## YOUR INSTRUCTIONS:
In the entries below, find each line with the word "computer" and return it.

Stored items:
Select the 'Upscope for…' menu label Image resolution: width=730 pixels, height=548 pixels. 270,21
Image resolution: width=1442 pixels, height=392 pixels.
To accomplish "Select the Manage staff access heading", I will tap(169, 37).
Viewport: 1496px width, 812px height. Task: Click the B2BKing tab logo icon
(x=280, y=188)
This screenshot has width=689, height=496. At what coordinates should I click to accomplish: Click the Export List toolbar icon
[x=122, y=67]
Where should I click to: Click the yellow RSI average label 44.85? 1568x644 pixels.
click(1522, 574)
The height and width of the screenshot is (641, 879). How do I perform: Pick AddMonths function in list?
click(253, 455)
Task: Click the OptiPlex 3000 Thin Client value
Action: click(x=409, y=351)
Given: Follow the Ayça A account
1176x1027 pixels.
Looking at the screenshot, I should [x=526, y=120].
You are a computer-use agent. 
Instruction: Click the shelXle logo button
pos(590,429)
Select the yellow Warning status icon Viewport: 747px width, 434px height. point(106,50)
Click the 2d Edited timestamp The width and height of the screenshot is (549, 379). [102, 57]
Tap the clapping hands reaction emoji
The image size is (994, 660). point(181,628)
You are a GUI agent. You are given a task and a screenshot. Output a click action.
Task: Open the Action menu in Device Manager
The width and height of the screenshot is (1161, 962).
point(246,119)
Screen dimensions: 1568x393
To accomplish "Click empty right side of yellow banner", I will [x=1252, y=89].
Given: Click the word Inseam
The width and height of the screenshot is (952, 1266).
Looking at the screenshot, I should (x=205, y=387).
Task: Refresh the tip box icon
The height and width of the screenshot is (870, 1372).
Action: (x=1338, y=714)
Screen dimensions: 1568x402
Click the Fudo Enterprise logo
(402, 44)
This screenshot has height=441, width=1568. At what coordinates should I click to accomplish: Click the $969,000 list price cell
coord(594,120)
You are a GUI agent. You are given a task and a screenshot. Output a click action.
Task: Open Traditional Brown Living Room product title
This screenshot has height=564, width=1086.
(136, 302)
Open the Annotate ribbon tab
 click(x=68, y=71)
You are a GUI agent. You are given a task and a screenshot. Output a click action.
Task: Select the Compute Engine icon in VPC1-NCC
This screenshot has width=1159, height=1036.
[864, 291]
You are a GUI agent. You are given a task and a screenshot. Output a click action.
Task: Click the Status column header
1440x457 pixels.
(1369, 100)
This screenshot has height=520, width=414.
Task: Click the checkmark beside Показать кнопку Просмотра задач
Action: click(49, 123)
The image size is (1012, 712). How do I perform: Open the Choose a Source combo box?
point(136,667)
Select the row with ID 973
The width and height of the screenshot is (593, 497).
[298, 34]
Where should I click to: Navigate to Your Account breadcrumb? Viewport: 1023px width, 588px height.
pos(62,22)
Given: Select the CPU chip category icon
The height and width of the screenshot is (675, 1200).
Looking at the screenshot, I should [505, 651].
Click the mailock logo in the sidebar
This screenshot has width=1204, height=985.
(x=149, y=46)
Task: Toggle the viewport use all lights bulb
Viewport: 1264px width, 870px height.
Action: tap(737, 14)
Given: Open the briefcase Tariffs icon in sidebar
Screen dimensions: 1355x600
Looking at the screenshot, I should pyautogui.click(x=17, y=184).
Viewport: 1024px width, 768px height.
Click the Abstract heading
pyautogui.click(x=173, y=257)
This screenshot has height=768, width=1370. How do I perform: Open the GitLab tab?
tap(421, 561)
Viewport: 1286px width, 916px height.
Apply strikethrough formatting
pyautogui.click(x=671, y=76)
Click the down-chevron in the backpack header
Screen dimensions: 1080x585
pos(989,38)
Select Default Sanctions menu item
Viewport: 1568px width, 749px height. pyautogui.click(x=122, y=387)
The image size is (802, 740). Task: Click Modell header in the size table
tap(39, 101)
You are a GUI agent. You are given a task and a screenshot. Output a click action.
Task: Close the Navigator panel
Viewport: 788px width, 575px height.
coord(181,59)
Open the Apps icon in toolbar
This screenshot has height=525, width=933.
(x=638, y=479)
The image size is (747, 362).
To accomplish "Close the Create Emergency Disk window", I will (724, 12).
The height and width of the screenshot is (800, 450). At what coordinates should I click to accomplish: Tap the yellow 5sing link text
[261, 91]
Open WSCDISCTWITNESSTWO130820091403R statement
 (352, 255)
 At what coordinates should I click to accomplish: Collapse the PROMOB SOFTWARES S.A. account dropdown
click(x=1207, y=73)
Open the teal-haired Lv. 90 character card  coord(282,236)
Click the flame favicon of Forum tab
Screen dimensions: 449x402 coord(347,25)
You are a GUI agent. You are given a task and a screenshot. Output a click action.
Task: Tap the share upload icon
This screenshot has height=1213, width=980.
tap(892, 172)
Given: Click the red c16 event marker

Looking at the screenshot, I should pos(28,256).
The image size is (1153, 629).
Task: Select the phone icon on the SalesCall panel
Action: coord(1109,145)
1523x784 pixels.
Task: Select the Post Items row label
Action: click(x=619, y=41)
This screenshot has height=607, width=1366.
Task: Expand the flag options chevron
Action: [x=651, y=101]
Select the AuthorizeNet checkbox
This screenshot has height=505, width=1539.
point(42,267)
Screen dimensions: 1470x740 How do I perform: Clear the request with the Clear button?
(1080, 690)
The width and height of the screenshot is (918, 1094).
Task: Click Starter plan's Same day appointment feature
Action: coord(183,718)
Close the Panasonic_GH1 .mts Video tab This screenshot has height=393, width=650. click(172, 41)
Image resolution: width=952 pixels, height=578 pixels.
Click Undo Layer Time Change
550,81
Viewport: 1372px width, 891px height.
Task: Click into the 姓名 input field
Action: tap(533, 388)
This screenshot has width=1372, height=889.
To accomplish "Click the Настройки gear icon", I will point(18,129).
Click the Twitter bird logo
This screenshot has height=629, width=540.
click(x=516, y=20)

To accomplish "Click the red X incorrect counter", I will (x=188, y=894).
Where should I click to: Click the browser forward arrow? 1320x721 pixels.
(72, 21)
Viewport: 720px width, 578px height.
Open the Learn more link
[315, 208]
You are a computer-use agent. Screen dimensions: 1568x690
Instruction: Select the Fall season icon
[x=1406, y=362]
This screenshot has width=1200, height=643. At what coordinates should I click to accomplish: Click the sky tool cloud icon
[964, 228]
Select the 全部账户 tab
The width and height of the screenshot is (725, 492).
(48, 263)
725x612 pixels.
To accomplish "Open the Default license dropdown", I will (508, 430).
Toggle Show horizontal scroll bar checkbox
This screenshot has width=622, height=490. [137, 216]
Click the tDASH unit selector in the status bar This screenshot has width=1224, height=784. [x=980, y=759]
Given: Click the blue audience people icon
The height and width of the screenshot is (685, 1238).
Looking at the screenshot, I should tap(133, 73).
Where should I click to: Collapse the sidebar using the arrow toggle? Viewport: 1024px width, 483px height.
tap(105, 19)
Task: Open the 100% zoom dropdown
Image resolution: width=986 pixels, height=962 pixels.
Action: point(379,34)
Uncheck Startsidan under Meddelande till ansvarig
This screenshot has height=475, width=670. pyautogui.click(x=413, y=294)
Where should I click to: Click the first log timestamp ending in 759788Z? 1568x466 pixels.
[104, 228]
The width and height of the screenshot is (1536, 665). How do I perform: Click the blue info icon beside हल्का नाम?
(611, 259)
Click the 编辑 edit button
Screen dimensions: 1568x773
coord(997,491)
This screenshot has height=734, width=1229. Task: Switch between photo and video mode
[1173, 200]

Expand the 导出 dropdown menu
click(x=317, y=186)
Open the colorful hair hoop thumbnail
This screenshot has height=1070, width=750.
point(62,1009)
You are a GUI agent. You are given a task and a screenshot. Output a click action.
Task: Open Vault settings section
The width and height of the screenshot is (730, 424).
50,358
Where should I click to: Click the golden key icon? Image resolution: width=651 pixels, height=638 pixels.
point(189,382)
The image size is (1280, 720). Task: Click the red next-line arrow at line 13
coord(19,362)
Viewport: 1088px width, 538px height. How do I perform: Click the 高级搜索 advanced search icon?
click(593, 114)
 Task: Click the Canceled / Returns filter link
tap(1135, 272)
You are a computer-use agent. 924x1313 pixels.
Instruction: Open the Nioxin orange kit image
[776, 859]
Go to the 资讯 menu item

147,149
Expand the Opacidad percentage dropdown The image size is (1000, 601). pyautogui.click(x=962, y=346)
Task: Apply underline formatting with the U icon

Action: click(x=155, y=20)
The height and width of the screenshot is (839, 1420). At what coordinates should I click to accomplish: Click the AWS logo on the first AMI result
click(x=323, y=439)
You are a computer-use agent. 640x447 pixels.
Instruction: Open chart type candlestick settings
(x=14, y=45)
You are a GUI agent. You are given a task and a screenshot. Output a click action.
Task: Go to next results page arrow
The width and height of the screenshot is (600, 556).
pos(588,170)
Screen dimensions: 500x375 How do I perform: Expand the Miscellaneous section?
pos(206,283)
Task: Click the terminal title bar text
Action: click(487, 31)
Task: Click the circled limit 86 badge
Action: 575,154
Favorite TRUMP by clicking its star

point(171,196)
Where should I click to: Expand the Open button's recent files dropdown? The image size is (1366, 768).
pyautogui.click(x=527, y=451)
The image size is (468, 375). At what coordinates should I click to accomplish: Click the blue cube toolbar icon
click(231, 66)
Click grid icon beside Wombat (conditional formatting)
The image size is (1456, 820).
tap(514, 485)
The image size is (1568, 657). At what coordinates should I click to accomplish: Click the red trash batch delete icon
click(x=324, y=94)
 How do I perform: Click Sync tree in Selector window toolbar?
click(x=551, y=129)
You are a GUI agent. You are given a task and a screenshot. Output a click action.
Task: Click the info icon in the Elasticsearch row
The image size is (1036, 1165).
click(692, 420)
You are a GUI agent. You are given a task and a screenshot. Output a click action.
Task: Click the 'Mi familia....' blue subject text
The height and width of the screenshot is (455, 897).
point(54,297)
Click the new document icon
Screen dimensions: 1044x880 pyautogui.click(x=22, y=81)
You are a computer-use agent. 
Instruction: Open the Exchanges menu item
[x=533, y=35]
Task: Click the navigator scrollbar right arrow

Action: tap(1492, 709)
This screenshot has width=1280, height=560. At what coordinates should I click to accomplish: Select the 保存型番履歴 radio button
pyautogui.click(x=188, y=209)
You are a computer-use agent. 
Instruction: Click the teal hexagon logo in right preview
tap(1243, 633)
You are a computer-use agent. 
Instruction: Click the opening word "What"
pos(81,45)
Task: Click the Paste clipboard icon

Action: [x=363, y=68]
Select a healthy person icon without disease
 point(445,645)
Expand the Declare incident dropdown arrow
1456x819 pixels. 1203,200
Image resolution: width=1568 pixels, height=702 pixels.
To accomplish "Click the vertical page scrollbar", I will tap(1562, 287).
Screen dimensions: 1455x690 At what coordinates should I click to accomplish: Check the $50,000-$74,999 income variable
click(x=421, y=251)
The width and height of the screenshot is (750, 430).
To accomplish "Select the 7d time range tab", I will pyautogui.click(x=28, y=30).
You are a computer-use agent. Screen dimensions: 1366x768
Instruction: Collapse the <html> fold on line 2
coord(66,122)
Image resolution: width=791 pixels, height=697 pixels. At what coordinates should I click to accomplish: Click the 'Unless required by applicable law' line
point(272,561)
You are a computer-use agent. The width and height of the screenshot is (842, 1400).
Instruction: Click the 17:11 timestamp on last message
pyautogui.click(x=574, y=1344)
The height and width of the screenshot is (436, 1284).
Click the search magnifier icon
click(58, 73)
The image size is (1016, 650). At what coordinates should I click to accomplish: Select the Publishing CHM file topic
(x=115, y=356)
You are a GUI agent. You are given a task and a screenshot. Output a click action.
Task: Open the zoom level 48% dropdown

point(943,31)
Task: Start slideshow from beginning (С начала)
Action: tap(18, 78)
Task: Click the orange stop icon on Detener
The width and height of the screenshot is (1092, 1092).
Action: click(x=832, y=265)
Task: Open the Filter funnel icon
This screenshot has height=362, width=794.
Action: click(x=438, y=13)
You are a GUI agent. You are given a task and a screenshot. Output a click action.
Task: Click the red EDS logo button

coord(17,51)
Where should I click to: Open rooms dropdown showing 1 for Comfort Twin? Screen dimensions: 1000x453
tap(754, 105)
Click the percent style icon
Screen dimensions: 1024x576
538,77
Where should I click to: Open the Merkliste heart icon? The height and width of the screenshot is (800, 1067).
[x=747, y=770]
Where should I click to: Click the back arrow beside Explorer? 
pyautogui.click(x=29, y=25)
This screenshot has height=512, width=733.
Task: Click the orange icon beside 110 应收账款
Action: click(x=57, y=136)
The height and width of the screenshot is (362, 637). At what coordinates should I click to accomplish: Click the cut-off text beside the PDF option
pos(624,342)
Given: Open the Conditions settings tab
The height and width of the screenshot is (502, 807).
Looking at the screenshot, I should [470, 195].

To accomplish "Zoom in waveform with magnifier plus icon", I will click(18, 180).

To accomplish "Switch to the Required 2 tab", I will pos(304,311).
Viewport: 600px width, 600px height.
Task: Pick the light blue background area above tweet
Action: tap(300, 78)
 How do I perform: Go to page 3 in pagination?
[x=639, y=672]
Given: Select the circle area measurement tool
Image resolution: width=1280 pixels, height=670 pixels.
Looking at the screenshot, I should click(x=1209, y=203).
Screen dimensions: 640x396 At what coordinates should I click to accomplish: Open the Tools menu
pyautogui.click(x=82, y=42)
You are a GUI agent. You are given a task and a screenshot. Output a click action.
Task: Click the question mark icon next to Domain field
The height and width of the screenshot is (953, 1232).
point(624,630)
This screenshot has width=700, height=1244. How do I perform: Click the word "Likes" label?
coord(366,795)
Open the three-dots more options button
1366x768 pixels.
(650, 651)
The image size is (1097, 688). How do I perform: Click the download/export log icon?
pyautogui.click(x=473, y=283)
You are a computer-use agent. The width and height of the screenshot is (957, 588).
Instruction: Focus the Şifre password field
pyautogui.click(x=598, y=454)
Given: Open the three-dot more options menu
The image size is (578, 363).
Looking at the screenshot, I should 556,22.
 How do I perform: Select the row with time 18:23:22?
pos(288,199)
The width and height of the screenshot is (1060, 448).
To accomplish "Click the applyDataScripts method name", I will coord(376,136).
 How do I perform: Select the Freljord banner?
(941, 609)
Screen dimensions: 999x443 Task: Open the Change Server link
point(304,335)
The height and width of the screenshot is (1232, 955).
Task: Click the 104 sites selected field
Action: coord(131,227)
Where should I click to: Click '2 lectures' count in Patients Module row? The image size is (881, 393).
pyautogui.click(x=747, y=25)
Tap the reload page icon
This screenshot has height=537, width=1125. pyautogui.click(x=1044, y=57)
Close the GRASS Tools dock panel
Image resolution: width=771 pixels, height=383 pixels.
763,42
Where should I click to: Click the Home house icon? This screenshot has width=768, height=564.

## SOLUTION TO THIS TASK:
You are a computer-use agent. 
You are a computer-use agent. Screen dimensions: 1568x690
You are a computer-use agent. 924x1313 pixels.
You are a computer-use agent. 640x447 pixels.
You are a computer-use agent. 
You are a computer-use agent. 
You are a computer-use agent. 
You are a computer-use agent. Screen dimensions: 1366x768
You are a computer-use agent. The width and height of the screenshot is (842, 1400).
You are a computer-use agent. The width and height of the screenshot is (957, 588).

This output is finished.